Koma Shrine (高麗神社, Koma Jinja) is a Shinto shrine located in the city of Hidaka, Saitama. The word "Koma", pronounced in Korean as "Koryō(Goryeo)" is the ancient Japanese name for Korea, specifically the ancient Korean kingdom of Goguryeo, and the main temple kami of this shrine is the deified Prince Ko Yak'gwang (高若光), son of the last king of independent Goguryeo. The shrine was built by immigrants (Toraijins) of Goguryeo after its fall in 668.

==History==
Goguryeo, was a Korean kingdom located in the northern and central parts of the Korean Peninsula and the southern and central parts of Manchuria. At its peak of power, Goguryeo controlled most of the Korean peninsula, large parts of Manchuria and parts of eastern Inner Mongolia.

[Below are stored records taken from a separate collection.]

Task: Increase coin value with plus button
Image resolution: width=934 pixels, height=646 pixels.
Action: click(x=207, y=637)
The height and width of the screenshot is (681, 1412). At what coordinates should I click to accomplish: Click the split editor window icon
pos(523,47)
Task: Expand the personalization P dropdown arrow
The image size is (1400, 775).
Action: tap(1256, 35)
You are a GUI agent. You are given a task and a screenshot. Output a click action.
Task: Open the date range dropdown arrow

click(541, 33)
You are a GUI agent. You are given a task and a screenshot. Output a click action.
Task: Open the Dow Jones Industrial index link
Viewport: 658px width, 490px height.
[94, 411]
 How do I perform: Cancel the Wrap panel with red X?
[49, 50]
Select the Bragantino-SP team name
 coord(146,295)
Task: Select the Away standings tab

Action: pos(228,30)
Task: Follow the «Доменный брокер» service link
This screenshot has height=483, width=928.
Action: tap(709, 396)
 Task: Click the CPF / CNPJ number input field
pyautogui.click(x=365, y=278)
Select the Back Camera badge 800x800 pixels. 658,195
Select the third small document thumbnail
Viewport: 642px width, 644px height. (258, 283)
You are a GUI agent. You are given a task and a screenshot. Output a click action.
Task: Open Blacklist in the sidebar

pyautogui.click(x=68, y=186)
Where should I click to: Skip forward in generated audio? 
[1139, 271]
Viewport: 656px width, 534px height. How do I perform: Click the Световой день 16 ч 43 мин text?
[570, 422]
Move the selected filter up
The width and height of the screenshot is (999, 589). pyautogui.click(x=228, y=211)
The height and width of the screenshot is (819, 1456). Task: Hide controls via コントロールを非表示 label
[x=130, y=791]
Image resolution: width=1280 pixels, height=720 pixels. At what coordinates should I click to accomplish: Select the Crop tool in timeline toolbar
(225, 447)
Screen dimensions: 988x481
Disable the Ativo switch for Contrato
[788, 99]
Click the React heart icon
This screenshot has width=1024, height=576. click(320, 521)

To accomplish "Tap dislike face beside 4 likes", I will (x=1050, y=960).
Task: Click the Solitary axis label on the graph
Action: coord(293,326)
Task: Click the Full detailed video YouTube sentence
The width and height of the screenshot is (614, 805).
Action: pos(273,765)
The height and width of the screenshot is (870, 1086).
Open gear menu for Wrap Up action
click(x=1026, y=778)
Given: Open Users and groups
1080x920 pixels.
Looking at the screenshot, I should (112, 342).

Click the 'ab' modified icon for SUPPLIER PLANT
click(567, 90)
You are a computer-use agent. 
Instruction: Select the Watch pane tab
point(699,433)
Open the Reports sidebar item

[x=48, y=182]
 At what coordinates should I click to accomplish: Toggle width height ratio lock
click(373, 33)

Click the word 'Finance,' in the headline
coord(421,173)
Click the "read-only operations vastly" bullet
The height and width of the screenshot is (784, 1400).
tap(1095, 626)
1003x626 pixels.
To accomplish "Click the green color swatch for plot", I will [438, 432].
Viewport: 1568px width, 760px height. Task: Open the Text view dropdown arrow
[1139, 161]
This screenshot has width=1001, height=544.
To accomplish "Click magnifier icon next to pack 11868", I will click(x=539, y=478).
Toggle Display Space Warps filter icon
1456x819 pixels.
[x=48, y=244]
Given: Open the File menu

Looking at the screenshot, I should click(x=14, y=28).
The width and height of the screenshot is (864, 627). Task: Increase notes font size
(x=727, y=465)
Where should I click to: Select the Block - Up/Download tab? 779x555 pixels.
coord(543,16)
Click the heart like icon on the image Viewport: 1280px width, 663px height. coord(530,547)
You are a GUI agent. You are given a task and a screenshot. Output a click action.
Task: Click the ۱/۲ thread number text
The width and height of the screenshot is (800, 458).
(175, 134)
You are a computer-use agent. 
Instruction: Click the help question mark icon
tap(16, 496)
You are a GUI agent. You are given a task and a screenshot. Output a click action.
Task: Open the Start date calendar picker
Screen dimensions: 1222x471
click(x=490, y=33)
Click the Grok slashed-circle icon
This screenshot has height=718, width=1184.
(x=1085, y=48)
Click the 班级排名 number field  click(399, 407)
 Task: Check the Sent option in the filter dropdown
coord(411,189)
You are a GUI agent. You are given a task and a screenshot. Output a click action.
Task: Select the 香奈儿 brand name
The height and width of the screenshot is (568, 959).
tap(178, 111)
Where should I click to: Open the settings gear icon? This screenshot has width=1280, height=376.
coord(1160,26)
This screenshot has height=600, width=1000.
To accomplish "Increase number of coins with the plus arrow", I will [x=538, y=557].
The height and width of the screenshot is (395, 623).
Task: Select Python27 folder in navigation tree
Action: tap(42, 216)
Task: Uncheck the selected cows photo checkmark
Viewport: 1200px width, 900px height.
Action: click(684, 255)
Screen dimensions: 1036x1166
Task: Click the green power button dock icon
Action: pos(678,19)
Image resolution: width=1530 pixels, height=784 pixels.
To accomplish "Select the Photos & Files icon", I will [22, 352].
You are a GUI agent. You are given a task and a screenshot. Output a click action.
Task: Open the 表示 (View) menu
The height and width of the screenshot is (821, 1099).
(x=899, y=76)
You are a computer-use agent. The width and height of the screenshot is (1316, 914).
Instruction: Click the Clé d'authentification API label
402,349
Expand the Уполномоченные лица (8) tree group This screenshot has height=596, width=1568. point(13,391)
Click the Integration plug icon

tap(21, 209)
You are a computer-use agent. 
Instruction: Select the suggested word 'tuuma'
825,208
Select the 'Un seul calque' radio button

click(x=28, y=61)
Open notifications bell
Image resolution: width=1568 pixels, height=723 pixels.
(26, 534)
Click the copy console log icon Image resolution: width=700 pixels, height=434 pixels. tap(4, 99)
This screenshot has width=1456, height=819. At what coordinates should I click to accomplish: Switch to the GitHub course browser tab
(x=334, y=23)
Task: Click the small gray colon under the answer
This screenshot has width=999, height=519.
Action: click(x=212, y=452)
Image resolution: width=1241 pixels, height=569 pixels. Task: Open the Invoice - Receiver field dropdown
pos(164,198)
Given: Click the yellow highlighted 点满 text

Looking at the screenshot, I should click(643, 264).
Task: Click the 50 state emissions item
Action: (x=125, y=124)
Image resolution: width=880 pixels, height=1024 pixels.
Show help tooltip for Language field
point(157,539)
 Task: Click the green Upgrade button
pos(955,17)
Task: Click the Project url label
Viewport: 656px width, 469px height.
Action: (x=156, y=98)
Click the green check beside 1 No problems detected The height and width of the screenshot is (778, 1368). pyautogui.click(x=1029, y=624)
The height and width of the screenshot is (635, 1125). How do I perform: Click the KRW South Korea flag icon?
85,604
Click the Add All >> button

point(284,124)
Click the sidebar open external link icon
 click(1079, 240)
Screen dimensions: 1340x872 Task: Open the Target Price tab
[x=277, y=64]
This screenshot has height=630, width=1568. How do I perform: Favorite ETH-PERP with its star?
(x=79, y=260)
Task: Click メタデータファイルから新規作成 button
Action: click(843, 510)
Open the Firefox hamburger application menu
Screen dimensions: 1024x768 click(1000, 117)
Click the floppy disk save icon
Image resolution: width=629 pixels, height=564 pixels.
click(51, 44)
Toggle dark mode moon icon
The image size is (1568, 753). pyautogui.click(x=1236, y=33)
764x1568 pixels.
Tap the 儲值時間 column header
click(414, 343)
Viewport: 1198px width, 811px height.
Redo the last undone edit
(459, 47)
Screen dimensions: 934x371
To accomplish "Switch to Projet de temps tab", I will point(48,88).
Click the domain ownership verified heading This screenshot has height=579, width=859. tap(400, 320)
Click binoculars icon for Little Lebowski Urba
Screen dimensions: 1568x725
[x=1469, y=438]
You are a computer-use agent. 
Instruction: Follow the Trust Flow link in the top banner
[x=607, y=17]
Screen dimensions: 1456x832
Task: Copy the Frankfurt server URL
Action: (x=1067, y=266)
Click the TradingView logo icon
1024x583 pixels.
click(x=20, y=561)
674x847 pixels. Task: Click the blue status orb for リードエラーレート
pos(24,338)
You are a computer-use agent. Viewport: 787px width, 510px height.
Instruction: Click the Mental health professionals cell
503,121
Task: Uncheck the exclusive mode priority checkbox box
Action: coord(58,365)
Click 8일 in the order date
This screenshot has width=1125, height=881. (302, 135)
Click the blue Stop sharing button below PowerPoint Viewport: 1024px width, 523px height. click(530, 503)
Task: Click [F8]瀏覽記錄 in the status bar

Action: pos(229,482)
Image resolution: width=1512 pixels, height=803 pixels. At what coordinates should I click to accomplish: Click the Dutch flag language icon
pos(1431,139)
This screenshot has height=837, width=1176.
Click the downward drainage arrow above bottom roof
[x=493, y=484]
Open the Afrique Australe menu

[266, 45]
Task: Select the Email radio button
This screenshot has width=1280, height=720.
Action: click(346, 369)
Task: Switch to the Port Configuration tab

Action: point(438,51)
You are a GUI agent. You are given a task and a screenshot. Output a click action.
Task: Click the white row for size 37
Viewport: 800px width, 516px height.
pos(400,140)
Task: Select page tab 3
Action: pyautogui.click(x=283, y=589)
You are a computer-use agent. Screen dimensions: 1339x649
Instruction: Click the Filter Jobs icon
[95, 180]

Along with Baekje and Silla, Goguryeo was one of the Three Kingdoms of Korea. In the late 6th and early 7th centuries, Goguryeo was often in military conflict with the Sui and Tang dynasties of China. Its relations with Baekje and Silla were complex and alternated between alliances and enmity. In the summer of 666, de facto ruler Yŏn Kaesomun died and Goguryeo was thrown into chaos and weakened by a succession struggle among his sons and younger brother. Tang Emperor Gaozong saw this as an opportunity and invaded, conquering the kingdom with the help of Silla by 668 AD. However, there was much resistance to Tang rule. Prince Ko Yak'gwang (高若光), son of the last king of Goguryeo, Bojang, sent to Japan in 666 AD to seek military assistance from the Asuka period Emperor Tenji. After the fall of the kingdom, he remained in exile in Japan. In 716 AD he was granted Koma County in Musashi Province, and settled in this location with 1799 Goguryeo refugees, mostly from Suruga Province. This territory included all of present-day Hidaka and Tsurugashima, as well as parts of Hannō, Kawagoe, Iruma and Sayama. The area continued to be ruled by the Koma clan until the end of the Kamakura period.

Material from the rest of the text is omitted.